JAK1 is the earliest kinase inhibitor marketed for non-tumor diseases. Pfizer's tofacitinib was approved for rheumatoid arthritis in 2012. But this compound also has JAK3 activity, which may also play a role in curative effect. It is interesting that tofacitinib was later found to have a hair growth effect. JAK2 itself is a drug target, and Ruxolitinib is also approved for bone marrow fibrosis because of this activity. Another well-known JAK2 inhibitor, fedratinib Sanofi, was abandoned by Impact Biomedicines after being abandoned, which was acquired by Singi 1.1 billion, and fedratinib was successfully listed last year. There is also a member of the JAK family called TYK2. There are also drugs in Phase III, but they are mainly used for psoriasis. Bristol-Myers Squibb is a leader in this field, so when it acquired Sinki last year, the FTC was asked to auction the blockbuster drug Otezla to prevent a monopoly on the psoriasis market.
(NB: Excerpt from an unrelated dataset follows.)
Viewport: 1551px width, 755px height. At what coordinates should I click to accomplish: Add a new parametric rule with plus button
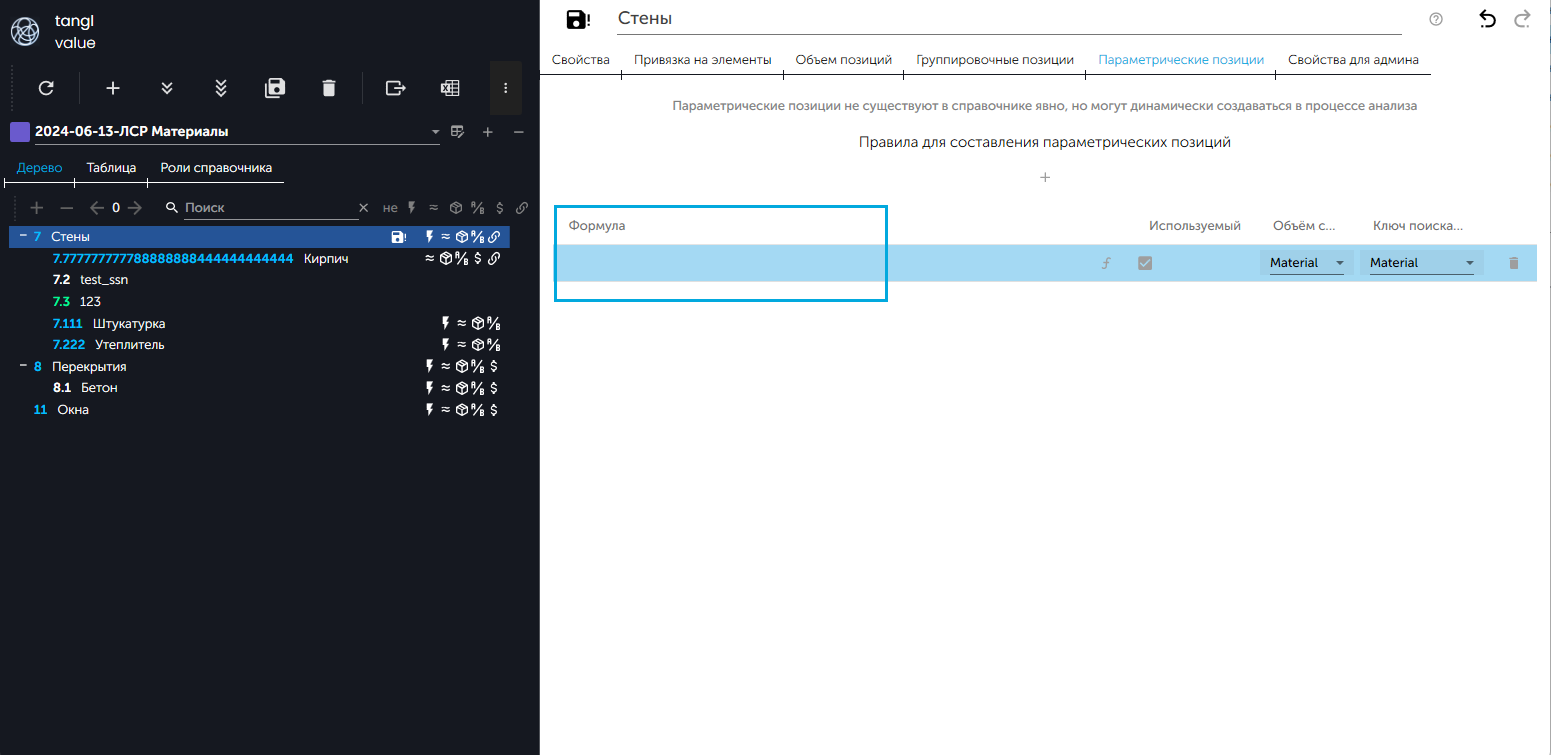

The second-line GVHD has about 3,000 new patients in the United States and the first-line has 15,000, so the first-line is clearly a larger market. Ruxolitinib has shown a 55% response rate in the second-line population, so it is more confident to enter the first-line. However, there are not many patents left for this product and it expires in 2028. In addition, Novartis has rights outside the United States of this product, so Incyte has the incentive to develop a second-generation drug. This is the advantage of this type of cooperation for the researcher. When Bayer and Onyx developed Sorafenib, Bayer developed a derivative with only one fluorine atom, Regorafenib, and also played a lawsuit. Although Ruxolitinib differs from itactinib by more than one fluorine atom, the parent nucleus of the two molecules is the same. Itacitinib has a larger side chain that reduces binding to JAK2, so the selectivity is better, but this selectivity may also have a price. These kinases have complex functions, and in particular, homologous protein functions may complement each other, making it difficult to predict where the efficacy will come from.
Incyte started from Ruxolitinib, but because of its anti-inflammatory and immune-activated IDO inhibitor Epac's reputation, it has had strategic cooperation with many major pharmaceutical companies, and cooperation with Merck has started the first-line and third-phase clinical trials of multiple solid tumors. Unfortunately, ECHO301 failed later, and now this mechanism is no longer beautiful. Disadvantageous at the beginning of the new year is a little disappointing, but winning and losing is a routine thing. Kinases are still a relatively stable and relatively complete field. The overall success rate of many kinase inhibitors in the Incyte product line should exceed that of new IO products like IDO.
今天Incyte宣布其选择性JAK1抑制剂itacitinib在一个叫做 GRAVITAS-301 的急性移植物抗宿主病(GVHD)三期临床未能达到试验终点。这个试验在甾体激素背景上比较itacitinib和安慰剂对此前未接受治疗患者28天的应答率，结果两组应答率分别为74%和66%、未能达到统计区分。一个关键二级终点、6个月非复发死亡率两组也无区分。Incyte今天收盘后交易下滑10%。